Croll's early career was spent in Britain trading as a merchant with South Africa from Hastings in Sussex, possibly importing wheat or wine.

From at least 1845 he was resident in Cape Colony trading as a merchant. His wife was related to the wealthy diamond merchant Richard Townroe (1831-1889) and Croll may have had involvement in that trade.

In 1857-59 he is recorded as living in Port Elizabeth, Cape Town. In 1863, as Alexander Croll & Company, he was the first agent for the Standard Bank of South Africa, discounting bills for the bank through his offices in Port Elizabeth through which the bank started operations in the colony. He became a director of the bank and was also a director of the London and South African Bank and Graham's Town Fire and Marine Assurance Company.

==Later life==
By 1871, Croll had retired and was living at 16 The Boltons, Kensington, where he employed five servants.
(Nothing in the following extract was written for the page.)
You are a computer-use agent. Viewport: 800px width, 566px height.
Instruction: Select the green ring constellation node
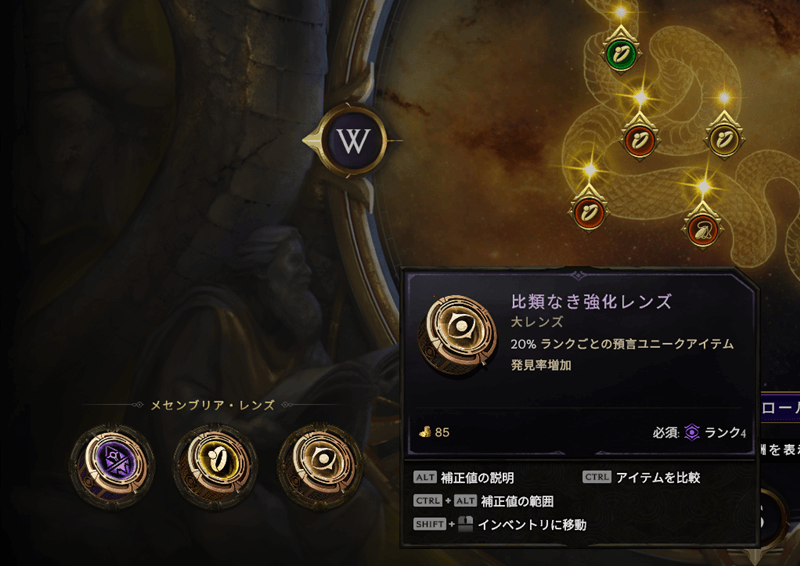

By 1874 he and his wife had moved to the less exclusive Mavis Bank, a Victorian villa at 353 Grange Road, Upper Norwood, but still employed six servants, two of whom were nurses, one described as a "sick nurse".

Croll died on 13 April 1881. The cause of death was recorded as jaundice. He was buried at West Norwood Cemetery as was his wife on her death in 1912. He left an estate of under £140,000.